| Task instructions |
Each line below should be repeated exactly as it stands.

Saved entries
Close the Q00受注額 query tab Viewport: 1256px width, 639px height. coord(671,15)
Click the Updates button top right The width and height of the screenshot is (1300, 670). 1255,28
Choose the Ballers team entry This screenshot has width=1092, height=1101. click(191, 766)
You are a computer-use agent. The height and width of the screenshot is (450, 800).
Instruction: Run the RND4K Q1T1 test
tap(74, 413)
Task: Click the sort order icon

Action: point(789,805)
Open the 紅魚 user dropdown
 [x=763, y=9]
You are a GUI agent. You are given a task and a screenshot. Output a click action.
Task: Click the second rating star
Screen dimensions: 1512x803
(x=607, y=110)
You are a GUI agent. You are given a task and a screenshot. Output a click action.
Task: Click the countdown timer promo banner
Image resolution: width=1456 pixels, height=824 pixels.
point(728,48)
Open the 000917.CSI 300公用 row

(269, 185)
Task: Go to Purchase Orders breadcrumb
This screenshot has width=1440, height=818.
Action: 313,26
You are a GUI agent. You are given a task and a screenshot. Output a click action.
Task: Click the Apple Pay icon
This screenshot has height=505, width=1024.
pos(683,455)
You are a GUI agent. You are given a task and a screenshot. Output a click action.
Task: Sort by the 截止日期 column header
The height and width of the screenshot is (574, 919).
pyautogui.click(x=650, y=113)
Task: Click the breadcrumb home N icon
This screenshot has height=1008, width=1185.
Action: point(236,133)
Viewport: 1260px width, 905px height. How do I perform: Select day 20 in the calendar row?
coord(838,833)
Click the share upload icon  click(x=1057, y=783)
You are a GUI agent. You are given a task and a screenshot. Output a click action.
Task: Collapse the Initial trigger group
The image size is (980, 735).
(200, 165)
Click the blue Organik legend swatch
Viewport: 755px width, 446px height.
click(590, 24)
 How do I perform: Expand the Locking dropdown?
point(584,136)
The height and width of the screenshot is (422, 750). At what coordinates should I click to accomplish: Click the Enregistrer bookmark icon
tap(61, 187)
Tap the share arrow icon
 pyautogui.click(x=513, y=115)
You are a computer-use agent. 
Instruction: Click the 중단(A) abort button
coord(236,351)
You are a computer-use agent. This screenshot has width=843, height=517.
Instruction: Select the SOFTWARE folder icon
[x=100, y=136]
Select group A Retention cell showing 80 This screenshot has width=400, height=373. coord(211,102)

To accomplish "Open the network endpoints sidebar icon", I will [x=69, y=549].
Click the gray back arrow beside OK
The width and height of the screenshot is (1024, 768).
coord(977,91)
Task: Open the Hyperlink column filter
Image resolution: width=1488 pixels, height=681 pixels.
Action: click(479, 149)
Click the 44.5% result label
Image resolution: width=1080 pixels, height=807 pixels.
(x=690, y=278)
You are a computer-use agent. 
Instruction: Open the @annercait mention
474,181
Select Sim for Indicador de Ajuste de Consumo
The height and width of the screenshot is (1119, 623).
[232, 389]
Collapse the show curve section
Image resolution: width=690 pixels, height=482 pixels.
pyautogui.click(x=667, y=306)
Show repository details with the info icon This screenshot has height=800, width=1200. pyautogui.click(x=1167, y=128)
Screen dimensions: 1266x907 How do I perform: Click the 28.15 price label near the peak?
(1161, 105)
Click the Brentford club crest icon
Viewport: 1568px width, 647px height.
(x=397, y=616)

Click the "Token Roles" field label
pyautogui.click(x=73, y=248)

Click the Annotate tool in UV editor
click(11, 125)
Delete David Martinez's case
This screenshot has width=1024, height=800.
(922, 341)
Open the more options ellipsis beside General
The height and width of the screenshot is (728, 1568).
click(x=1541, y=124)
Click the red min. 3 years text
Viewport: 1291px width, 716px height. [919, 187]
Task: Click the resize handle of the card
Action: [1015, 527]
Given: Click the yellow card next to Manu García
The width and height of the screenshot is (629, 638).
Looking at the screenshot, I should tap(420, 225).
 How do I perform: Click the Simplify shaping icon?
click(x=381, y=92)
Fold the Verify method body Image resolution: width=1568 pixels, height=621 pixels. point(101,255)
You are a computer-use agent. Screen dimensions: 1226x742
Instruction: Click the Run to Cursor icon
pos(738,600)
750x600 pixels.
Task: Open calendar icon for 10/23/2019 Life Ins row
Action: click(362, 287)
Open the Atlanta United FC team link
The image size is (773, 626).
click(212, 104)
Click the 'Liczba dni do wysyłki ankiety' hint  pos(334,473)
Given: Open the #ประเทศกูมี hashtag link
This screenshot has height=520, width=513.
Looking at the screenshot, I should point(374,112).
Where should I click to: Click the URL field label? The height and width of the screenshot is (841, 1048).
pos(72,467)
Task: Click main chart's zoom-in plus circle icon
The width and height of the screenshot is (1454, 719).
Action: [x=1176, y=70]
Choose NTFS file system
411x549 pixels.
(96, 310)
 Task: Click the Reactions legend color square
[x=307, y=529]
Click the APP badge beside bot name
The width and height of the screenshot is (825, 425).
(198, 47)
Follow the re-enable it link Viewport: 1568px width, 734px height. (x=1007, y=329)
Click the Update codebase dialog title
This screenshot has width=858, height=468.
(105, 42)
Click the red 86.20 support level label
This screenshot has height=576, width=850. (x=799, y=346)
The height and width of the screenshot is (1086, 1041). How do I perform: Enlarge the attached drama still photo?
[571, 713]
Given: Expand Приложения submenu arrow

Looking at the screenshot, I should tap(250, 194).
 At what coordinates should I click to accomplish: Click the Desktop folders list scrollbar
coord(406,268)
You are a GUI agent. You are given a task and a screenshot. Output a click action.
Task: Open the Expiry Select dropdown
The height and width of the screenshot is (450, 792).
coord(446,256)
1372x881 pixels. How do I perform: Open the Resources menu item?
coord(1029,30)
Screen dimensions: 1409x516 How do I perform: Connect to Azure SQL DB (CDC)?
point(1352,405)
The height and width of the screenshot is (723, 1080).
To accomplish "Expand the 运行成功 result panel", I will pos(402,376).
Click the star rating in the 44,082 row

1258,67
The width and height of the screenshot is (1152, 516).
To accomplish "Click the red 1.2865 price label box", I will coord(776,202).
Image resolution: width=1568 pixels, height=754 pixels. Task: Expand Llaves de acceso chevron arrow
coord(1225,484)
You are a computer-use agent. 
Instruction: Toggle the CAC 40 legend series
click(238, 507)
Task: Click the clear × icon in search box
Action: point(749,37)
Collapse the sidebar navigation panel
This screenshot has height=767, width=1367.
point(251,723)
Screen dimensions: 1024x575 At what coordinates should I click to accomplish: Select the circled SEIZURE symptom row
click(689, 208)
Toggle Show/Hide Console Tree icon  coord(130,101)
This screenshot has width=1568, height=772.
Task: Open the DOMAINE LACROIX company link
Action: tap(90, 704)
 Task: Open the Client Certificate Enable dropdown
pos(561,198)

| Completed task |
Close the Q00受注額 query tab Viewport: 1256px width, 639px height. coord(671,15)
Click the Updates button top right The width and height of the screenshot is (1300, 670). 1255,28
Choose the Ballers team entry This screenshot has width=1092, height=1101. click(191, 766)
You are a computer-use agent. The height and width of the screenshot is (450, 800).
Instruction: Run the RND4K Q1T1 test
tap(74, 413)
Task: Click the sort order icon

Action: point(789,805)
Open the 紅魚 user dropdown
 [x=763, y=9]
You are a GUI agent. You are given a task and a screenshot. Output a click action.
Task: Click the second rating star
Screen dimensions: 1512x803
(x=607, y=110)
You are a GUI agent. You are given a task and a screenshot. Output a click action.
Task: Click the countdown timer promo banner
Image resolution: width=1456 pixels, height=824 pixels.
point(728,48)
Open the 000917.CSI 300公用 row

(269, 185)
Task: Go to Purchase Orders breadcrumb
This screenshot has width=1440, height=818.
Action: 313,26
You are a GUI agent. You are given a task and a screenshot. Output a click action.
Task: Click the Apple Pay icon
This screenshot has height=505, width=1024.
pos(683,455)
You are a GUI agent. You are given a task and a screenshot. Output a click action.
Task: Sort by the 截止日期 column header
The height and width of the screenshot is (574, 919).
pyautogui.click(x=650, y=113)
Task: Click the breadcrumb home N icon
This screenshot has height=1008, width=1185.
Action: point(236,133)
Viewport: 1260px width, 905px height. How do I perform: Select day 20 in the calendar row?
coord(838,833)
Click the share upload icon  click(x=1057, y=783)
You are a GUI agent. You are given a task and a screenshot. Output a click action.
Task: Collapse the Initial trigger group
The image size is (980, 735).
(200, 165)
Click the blue Organik legend swatch
Viewport: 755px width, 446px height.
click(590, 24)
 How do I perform: Expand the Locking dropdown?
point(584,136)
The height and width of the screenshot is (422, 750). At what coordinates should I click to accomplish: Click the Enregistrer bookmark icon
tap(61, 187)
Tap the share arrow icon
 pyautogui.click(x=513, y=115)
You are a computer-use agent. 
Instruction: Click the 중단(A) abort button
coord(236,351)
You are a computer-use agent. This screenshot has width=843, height=517.
Instruction: Select the SOFTWARE folder icon
[x=100, y=136]
Select group A Retention cell showing 80 This screenshot has width=400, height=373. coord(211,102)

To accomplish "Open the network endpoints sidebar icon", I will [x=69, y=549].
Click the gray back arrow beside OK
The width and height of the screenshot is (1024, 768).
coord(977,91)
Task: Open the Hyperlink column filter
Image resolution: width=1488 pixels, height=681 pixels.
Action: click(479, 149)
Click the 44.5% result label
Image resolution: width=1080 pixels, height=807 pixels.
(x=690, y=278)
You are a computer-use agent. 
Instruction: Open the @annercait mention
474,181
Select Sim for Indicador de Ajuste de Consumo
The height and width of the screenshot is (1119, 623).
[232, 389]
Collapse the show curve section
Image resolution: width=690 pixels, height=482 pixels.
pyautogui.click(x=667, y=306)
Show repository details with the info icon This screenshot has height=800, width=1200. pyautogui.click(x=1167, y=128)
Screen dimensions: 1266x907 How do I perform: Click the 28.15 price label near the peak?
(1161, 105)
Click the Brentford club crest icon
Viewport: 1568px width, 647px height.
(x=397, y=616)

Click the "Token Roles" field label
pyautogui.click(x=73, y=248)

Click the Annotate tool in UV editor
click(11, 125)
Delete David Martinez's case
This screenshot has width=1024, height=800.
(922, 341)
Open the more options ellipsis beside General
The height and width of the screenshot is (728, 1568).
click(x=1541, y=124)
Click the red min. 3 years text
Viewport: 1291px width, 716px height. [919, 187]
Task: Click the resize handle of the card
Action: [1015, 527]
Given: Click the yellow card next to Manu García
The width and height of the screenshot is (629, 638).
Looking at the screenshot, I should tap(420, 225).
 How do I perform: Click the Simplify shaping icon?
click(x=381, y=92)
Fold the Verify method body Image resolution: width=1568 pixels, height=621 pixels. point(101,255)
You are a computer-use agent. Screen dimensions: 1226x742
Instruction: Click the Run to Cursor icon
pos(738,600)
750x600 pixels.
Task: Open calendar icon for 10/23/2019 Life Ins row
Action: click(362, 287)
Open the Atlanta United FC team link
The image size is (773, 626).
click(212, 104)
Click the 'Liczba dni do wysyłki ankiety' hint  pos(334,473)
Given: Open the #ประเทศกูมี hashtag link
This screenshot has height=520, width=513.
Looking at the screenshot, I should point(374,112).
Where should I click to: Click the URL field label? The height and width of the screenshot is (841, 1048).
pos(72,467)
Task: Click main chart's zoom-in plus circle icon
The width and height of the screenshot is (1454, 719).
Action: [x=1176, y=70]
Choose NTFS file system
411x549 pixels.
(96, 310)
 Task: Click the Reactions legend color square
[x=307, y=529]
Click the APP badge beside bot name
The width and height of the screenshot is (825, 425).
(198, 47)
Follow the re-enable it link Viewport: 1568px width, 734px height. (x=1007, y=329)
Click the Update codebase dialog title
This screenshot has width=858, height=468.
(105, 42)
Click the red 86.20 support level label
This screenshot has height=576, width=850. (x=799, y=346)
The height and width of the screenshot is (1086, 1041). How do I perform: Enlarge the attached drama still photo?
[571, 713]
Given: Expand Приложения submenu arrow

Looking at the screenshot, I should tap(250, 194).
 At what coordinates should I click to accomplish: Click the Desktop folders list scrollbar
coord(406,268)
You are a GUI agent. You are given a task and a screenshot. Output a click action.
Task: Open the Expiry Select dropdown
The height and width of the screenshot is (450, 792).
coord(446,256)
1372x881 pixels. How do I perform: Open the Resources menu item?
coord(1029,30)
Screen dimensions: 1409x516 How do I perform: Connect to Azure SQL DB (CDC)?
point(1352,405)
The height and width of the screenshot is (723, 1080).
To accomplish "Expand the 运行成功 result panel", I will pos(402,376).
Click the star rating in the 44,082 row

1258,67
The width and height of the screenshot is (1152, 516).
To accomplish "Click the red 1.2865 price label box", I will coord(776,202).
Image resolution: width=1568 pixels, height=754 pixels. Task: Expand Llaves de acceso chevron arrow
coord(1225,484)
You are a computer-use agent. 
Instruction: Toggle the CAC 40 legend series
click(238, 507)
Task: Click the clear × icon in search box
Action: point(749,37)
Collapse the sidebar navigation panel
This screenshot has height=767, width=1367.
point(251,723)
Screen dimensions: 1024x575 At what coordinates should I click to accomplish: Select the circled SEIZURE symptom row
click(689, 208)
Toggle Show/Hide Console Tree icon  coord(130,101)
This screenshot has width=1568, height=772.
Task: Open the DOMAINE LACROIX company link
Action: tap(90, 704)
 Task: Open the Client Certificate Enable dropdown
pos(561,198)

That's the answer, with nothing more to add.